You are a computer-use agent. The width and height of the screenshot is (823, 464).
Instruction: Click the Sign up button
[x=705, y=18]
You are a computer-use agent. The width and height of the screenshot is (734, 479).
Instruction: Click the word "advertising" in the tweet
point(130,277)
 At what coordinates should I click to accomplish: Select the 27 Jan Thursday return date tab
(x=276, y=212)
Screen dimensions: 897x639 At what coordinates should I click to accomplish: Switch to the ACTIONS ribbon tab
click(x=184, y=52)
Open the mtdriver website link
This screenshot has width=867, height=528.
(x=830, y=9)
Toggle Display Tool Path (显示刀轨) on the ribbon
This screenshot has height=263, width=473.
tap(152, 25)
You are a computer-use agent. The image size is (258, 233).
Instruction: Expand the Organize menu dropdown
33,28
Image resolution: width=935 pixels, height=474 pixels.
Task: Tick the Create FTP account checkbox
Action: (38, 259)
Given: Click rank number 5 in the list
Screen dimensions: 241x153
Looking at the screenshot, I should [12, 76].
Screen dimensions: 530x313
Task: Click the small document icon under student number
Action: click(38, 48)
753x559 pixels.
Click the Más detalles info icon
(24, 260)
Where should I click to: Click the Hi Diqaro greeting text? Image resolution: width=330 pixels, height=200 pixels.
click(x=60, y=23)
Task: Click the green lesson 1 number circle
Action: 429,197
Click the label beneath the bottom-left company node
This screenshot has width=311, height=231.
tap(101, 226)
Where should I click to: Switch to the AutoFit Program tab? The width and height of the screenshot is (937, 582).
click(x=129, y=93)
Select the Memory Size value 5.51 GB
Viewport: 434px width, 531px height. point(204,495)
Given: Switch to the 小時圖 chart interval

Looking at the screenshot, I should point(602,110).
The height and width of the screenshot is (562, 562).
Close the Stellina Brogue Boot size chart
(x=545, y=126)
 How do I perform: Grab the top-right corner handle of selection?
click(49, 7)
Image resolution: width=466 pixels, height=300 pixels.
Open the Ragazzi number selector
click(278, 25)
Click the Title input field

● ● ● ● ● ● ●

*Required work*: With the line containing "Close the Stellina Brogue Boot size chart" as the first and the last line of the records as the final one, print exactly the lines in that span.

*Answer for this exercise*:
Close the Stellina Brogue Boot size chart
(x=545, y=126)
 How do I perform: Grab the top-right corner handle of selection?
click(49, 7)
Image resolution: width=466 pixels, height=300 pixels.
Open the Ragazzi number selector
click(278, 25)
Click the Title input field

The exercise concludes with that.